■ PROVIDED DATA:

--

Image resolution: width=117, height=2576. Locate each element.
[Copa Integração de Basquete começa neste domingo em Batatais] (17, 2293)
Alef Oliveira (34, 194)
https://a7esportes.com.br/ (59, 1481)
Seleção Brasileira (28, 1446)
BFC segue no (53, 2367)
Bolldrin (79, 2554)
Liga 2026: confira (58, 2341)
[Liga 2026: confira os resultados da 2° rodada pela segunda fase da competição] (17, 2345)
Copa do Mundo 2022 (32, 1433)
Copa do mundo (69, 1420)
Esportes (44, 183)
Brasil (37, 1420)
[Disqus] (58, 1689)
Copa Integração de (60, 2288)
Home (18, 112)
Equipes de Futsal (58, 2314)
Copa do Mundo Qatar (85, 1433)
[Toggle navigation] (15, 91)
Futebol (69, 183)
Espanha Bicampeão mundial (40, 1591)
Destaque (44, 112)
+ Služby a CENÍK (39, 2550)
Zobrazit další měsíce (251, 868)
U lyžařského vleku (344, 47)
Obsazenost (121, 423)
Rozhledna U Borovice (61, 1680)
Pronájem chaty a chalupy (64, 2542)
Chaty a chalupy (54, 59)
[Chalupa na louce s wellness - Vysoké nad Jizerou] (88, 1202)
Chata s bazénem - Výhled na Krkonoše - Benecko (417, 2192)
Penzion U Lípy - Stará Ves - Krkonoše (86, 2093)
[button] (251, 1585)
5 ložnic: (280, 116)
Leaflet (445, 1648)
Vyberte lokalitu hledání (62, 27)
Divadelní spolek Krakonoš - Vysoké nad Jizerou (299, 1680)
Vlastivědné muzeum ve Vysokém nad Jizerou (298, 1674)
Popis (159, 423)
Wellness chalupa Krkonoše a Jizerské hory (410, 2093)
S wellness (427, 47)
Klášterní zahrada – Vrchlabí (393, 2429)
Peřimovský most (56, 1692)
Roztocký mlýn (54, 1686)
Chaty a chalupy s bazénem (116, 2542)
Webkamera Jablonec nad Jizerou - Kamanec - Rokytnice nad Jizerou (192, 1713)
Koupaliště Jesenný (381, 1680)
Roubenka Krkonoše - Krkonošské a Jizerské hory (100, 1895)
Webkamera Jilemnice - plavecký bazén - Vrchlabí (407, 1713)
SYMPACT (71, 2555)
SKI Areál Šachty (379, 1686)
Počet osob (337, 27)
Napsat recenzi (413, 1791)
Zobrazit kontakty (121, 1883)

--

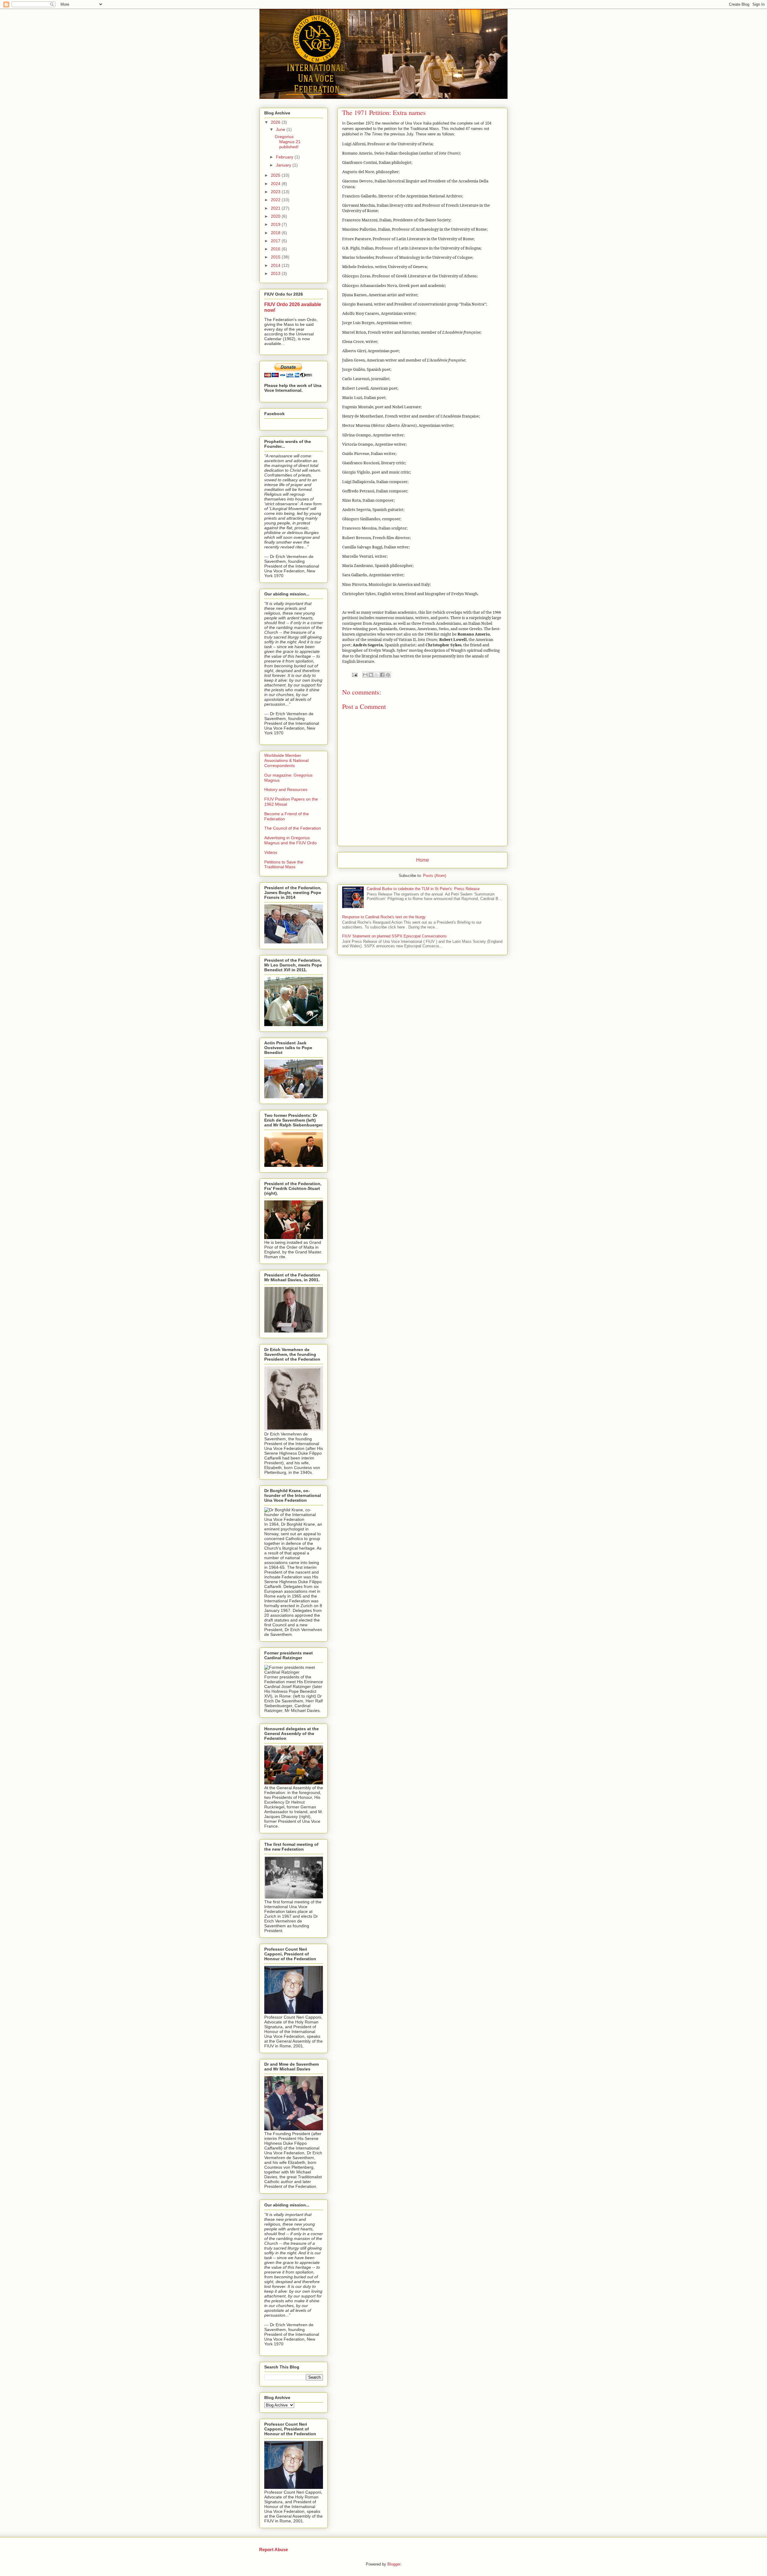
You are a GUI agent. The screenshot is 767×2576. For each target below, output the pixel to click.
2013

--

■ TASK PROMPT: Given the records above, reproduce precisely and only the lines between the line holding "Equipes de Futsal (58, 2314)" and the line holding "Rozhledna U Borovice (61, 1680)", inclusive.

■ REPLY TO THE TASK:
Equipes de Futsal (58, 2314)
Copa do Mundo Qatar (85, 1433)
[Toggle navigation] (15, 91)
Futebol (69, 183)
Espanha Bicampeão mundial (40, 1591)
Destaque (44, 112)
+ Služby a CENÍK (39, 2550)
Zobrazit další měsíce (251, 868)
U lyžařského vleku (344, 47)
Obsazenost (121, 423)
Rozhledna U Borovice (61, 1680)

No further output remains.